§ **What you have to do**:
Output everything in the listing exactly.

┄┄┄┄┄┄┄┄┄┄┄┄┄┄┄┄┄┄┄┄

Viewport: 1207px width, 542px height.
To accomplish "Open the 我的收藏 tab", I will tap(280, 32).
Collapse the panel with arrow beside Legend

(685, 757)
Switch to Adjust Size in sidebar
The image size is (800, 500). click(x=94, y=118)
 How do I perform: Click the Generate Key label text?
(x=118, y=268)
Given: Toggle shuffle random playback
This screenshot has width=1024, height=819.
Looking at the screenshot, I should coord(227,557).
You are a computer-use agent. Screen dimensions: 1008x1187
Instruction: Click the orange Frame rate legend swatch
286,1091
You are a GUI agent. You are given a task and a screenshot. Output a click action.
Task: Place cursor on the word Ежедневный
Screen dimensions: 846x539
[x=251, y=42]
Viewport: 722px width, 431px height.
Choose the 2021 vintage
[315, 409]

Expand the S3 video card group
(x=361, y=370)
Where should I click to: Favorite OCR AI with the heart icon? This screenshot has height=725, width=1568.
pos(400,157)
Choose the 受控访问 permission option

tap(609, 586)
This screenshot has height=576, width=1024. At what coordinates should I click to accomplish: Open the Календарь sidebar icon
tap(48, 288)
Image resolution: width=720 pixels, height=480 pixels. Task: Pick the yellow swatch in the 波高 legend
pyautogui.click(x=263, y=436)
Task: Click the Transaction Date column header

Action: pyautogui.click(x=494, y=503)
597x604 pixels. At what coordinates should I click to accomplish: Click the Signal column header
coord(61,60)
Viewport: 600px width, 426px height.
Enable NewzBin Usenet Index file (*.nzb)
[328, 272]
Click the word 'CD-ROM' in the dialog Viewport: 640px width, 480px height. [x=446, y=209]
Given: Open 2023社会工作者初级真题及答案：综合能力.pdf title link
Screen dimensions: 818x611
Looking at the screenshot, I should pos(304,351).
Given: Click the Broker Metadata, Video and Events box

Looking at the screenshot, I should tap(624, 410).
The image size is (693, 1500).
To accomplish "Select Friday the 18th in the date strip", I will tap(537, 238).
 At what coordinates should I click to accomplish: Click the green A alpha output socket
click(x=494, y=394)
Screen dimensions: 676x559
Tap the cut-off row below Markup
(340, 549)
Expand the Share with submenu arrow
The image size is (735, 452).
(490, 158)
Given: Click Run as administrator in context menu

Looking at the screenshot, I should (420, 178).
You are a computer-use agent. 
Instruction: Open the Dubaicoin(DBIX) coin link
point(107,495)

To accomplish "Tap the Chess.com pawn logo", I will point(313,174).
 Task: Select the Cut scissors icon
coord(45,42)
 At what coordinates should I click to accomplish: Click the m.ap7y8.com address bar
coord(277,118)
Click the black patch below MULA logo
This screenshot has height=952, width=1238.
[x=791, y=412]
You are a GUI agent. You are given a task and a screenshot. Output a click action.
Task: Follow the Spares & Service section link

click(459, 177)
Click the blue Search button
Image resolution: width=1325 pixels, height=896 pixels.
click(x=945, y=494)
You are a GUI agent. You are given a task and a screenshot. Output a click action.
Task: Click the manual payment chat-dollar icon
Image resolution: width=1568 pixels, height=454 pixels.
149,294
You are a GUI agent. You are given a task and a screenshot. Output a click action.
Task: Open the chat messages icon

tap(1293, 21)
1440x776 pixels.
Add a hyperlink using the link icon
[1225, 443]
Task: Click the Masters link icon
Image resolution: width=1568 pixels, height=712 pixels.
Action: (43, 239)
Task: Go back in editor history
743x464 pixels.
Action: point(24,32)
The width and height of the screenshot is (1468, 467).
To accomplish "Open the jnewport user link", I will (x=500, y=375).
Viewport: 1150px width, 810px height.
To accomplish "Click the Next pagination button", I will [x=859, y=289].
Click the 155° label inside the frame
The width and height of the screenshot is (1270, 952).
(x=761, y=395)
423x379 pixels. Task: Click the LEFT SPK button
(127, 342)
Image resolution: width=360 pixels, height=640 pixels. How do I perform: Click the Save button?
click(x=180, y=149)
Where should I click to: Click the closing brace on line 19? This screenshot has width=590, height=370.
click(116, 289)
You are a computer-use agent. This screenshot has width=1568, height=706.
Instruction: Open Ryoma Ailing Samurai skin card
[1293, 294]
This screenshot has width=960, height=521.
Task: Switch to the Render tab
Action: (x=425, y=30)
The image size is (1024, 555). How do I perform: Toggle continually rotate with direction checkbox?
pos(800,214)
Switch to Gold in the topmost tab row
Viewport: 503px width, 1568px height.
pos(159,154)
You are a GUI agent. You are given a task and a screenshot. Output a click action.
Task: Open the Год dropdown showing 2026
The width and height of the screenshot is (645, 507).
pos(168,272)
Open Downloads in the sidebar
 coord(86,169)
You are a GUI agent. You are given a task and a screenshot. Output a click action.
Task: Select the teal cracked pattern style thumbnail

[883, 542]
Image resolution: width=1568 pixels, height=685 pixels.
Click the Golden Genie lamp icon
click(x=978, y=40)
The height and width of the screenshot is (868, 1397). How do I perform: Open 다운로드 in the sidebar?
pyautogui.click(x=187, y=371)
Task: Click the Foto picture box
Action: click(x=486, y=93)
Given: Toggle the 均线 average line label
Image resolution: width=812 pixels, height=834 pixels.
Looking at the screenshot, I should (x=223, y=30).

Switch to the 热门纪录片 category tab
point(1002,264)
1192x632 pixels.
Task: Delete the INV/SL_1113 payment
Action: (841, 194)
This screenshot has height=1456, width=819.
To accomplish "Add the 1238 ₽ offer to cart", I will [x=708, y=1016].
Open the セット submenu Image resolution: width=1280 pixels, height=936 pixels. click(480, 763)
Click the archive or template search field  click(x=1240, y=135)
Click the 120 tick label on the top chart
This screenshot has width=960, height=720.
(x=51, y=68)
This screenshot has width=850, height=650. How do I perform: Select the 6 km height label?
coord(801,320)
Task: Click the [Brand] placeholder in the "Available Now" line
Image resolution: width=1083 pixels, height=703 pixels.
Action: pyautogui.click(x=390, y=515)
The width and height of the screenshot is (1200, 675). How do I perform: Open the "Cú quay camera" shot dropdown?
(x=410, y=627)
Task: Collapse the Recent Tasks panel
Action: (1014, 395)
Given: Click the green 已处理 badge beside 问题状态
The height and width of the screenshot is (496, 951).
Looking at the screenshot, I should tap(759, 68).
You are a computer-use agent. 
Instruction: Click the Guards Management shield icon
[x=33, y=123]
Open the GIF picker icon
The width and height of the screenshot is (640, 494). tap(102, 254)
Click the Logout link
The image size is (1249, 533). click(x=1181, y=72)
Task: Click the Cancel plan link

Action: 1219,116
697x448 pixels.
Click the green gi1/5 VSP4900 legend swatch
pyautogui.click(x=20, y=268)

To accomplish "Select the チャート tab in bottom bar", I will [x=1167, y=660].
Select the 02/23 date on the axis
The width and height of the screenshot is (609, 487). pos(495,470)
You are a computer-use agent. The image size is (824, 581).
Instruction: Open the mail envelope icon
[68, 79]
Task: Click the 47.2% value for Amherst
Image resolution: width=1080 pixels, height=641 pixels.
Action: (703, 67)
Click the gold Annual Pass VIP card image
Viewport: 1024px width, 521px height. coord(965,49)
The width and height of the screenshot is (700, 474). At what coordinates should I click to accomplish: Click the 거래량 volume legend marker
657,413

┄┄┄┄┄┄┄┄┄┄┄┄┄┄┄┄┄┄┄┄

§ **Solution to this task**:
Viewport: 1207px width, 542px height.
To accomplish "Open the 我的收藏 tab", I will tap(280, 32).
Collapse the panel with arrow beside Legend

(685, 757)
Switch to Adjust Size in sidebar
The image size is (800, 500). click(x=94, y=118)
 How do I perform: Click the Generate Key label text?
(x=118, y=268)
Given: Toggle shuffle random playback
This screenshot has width=1024, height=819.
Looking at the screenshot, I should coord(227,557).
You are a computer-use agent. Screen dimensions: 1008x1187
Instruction: Click the orange Frame rate legend swatch
286,1091
You are a GUI agent. You are given a task and a screenshot. Output a click action.
Task: Place cursor on the word Ежедневный
Screen dimensions: 846x539
[x=251, y=42]
Viewport: 722px width, 431px height.
Choose the 2021 vintage
[315, 409]

Expand the S3 video card group
(x=361, y=370)
Where should I click to: Favorite OCR AI with the heart icon? This screenshot has height=725, width=1568.
pos(400,157)
Choose the 受控访问 permission option

tap(609, 586)
This screenshot has height=576, width=1024. At what coordinates should I click to accomplish: Open the Календарь sidebar icon
tap(48, 288)
Image resolution: width=720 pixels, height=480 pixels. Task: Pick the yellow swatch in the 波高 legend
pyautogui.click(x=263, y=436)
Task: Click the Transaction Date column header

Action: pyautogui.click(x=494, y=503)
597x604 pixels. At what coordinates should I click to accomplish: Click the Signal column header
coord(61,60)
Viewport: 600px width, 426px height.
Enable NewzBin Usenet Index file (*.nzb)
[328, 272]
Click the word 'CD-ROM' in the dialog Viewport: 640px width, 480px height. [x=446, y=209]
Given: Open 2023社会工作者初级真题及答案：综合能力.pdf title link
Screen dimensions: 818x611
Looking at the screenshot, I should pos(304,351).
Given: Click the Broker Metadata, Video and Events box

Looking at the screenshot, I should tap(624, 410).
The image size is (693, 1500).
To accomplish "Select Friday the 18th in the date strip", I will tap(537, 238).
 At what coordinates should I click to accomplish: Click the green A alpha output socket
click(x=494, y=394)
Screen dimensions: 676x559
Tap the cut-off row below Markup
(340, 549)
Expand the Share with submenu arrow
The image size is (735, 452).
(490, 158)
Given: Click Run as administrator in context menu

Looking at the screenshot, I should (420, 178).
You are a computer-use agent. 
Instruction: Open the Dubaicoin(DBIX) coin link
point(107,495)

To accomplish "Tap the Chess.com pawn logo", I will point(313,174).
 Task: Select the Cut scissors icon
coord(45,42)
 At what coordinates should I click to accomplish: Click the m.ap7y8.com address bar
coord(277,118)
Click the black patch below MULA logo
This screenshot has height=952, width=1238.
[x=791, y=412]
You are a GUI agent. You are given a task and a screenshot. Output a click action.
Task: Follow the Spares & Service section link

click(459, 177)
Click the blue Search button
Image resolution: width=1325 pixels, height=896 pixels.
click(x=945, y=494)
You are a GUI agent. You are given a task and a screenshot. Output a click action.
Task: Click the manual payment chat-dollar icon
Image resolution: width=1568 pixels, height=454 pixels.
149,294
You are a GUI agent. You are given a task and a screenshot. Output a click action.
Task: Open the chat messages icon

tap(1293, 21)
1440x776 pixels.
Add a hyperlink using the link icon
[1225, 443]
Task: Click the Masters link icon
Image resolution: width=1568 pixels, height=712 pixels.
Action: (43, 239)
Task: Go back in editor history
743x464 pixels.
Action: point(24,32)
The width and height of the screenshot is (1468, 467).
To accomplish "Open the jnewport user link", I will (x=500, y=375).
Viewport: 1150px width, 810px height.
To accomplish "Click the Next pagination button", I will [x=859, y=289].
Click the 155° label inside the frame
The width and height of the screenshot is (1270, 952).
(x=761, y=395)
423x379 pixels. Task: Click the LEFT SPK button
(127, 342)
Image resolution: width=360 pixels, height=640 pixels. How do I perform: Click the Save button?
click(x=180, y=149)
Where should I click to: Click the closing brace on line 19? This screenshot has width=590, height=370.
click(116, 289)
You are a computer-use agent. This screenshot has width=1568, height=706.
Instruction: Open Ryoma Ailing Samurai skin card
[1293, 294]
This screenshot has width=960, height=521.
Task: Switch to the Render tab
Action: (x=425, y=30)
The image size is (1024, 555). How do I perform: Toggle continually rotate with direction checkbox?
pos(800,214)
Switch to Gold in the topmost tab row
Viewport: 503px width, 1568px height.
pos(159,154)
You are a GUI agent. You are given a task and a screenshot. Output a click action.
Task: Open the Год dropdown showing 2026
The width and height of the screenshot is (645, 507).
pos(168,272)
Open Downloads in the sidebar
 coord(86,169)
You are a GUI agent. You are given a task and a screenshot. Output a click action.
Task: Select the teal cracked pattern style thumbnail

[883, 542]
Image resolution: width=1568 pixels, height=685 pixels.
Click the Golden Genie lamp icon
click(x=978, y=40)
The height and width of the screenshot is (868, 1397). How do I perform: Open 다운로드 in the sidebar?
pyautogui.click(x=187, y=371)
Task: Click the Foto picture box
Action: click(x=486, y=93)
Given: Toggle the 均线 average line label
Image resolution: width=812 pixels, height=834 pixels.
Looking at the screenshot, I should (x=223, y=30).

Switch to the 热门纪录片 category tab
point(1002,264)
1192x632 pixels.
Task: Delete the INV/SL_1113 payment
Action: (841, 194)
This screenshot has height=1456, width=819.
To accomplish "Add the 1238 ₽ offer to cart", I will [x=708, y=1016].
Open the セット submenu Image resolution: width=1280 pixels, height=936 pixels. click(480, 763)
Click the archive or template search field  click(x=1240, y=135)
Click the 120 tick label on the top chart
This screenshot has width=960, height=720.
(x=51, y=68)
This screenshot has width=850, height=650. How do I perform: Select the 6 km height label?
coord(801,320)
Task: Click the [Brand] placeholder in the "Available Now" line
Image resolution: width=1083 pixels, height=703 pixels.
Action: pyautogui.click(x=390, y=515)
The width and height of the screenshot is (1200, 675). How do I perform: Open the "Cú quay camera" shot dropdown?
(x=410, y=627)
Task: Collapse the Recent Tasks panel
Action: (1014, 395)
Given: Click the green 已处理 badge beside 问题状态
The height and width of the screenshot is (496, 951).
Looking at the screenshot, I should tap(759, 68).
You are a computer-use agent. 
Instruction: Click the Guards Management shield icon
[x=33, y=123]
Open the GIF picker icon
The width and height of the screenshot is (640, 494). tap(102, 254)
Click the Logout link
The image size is (1249, 533). click(x=1181, y=72)
Task: Click the Cancel plan link

Action: 1219,116
697x448 pixels.
Click the green gi1/5 VSP4900 legend swatch
pyautogui.click(x=20, y=268)

To accomplish "Select the チャート tab in bottom bar", I will [x=1167, y=660].
Select the 02/23 date on the axis
The width and height of the screenshot is (609, 487). pos(495,470)
You are a computer-use agent. The image size is (824, 581).
Instruction: Open the mail envelope icon
[68, 79]
Task: Click the 47.2% value for Amherst
Image resolution: width=1080 pixels, height=641 pixels.
Action: (703, 67)
Click the gold Annual Pass VIP card image
Viewport: 1024px width, 521px height. coord(965,49)
The width and height of the screenshot is (700, 474). At what coordinates should I click to accomplish: Click the 거래량 volume legend marker
657,413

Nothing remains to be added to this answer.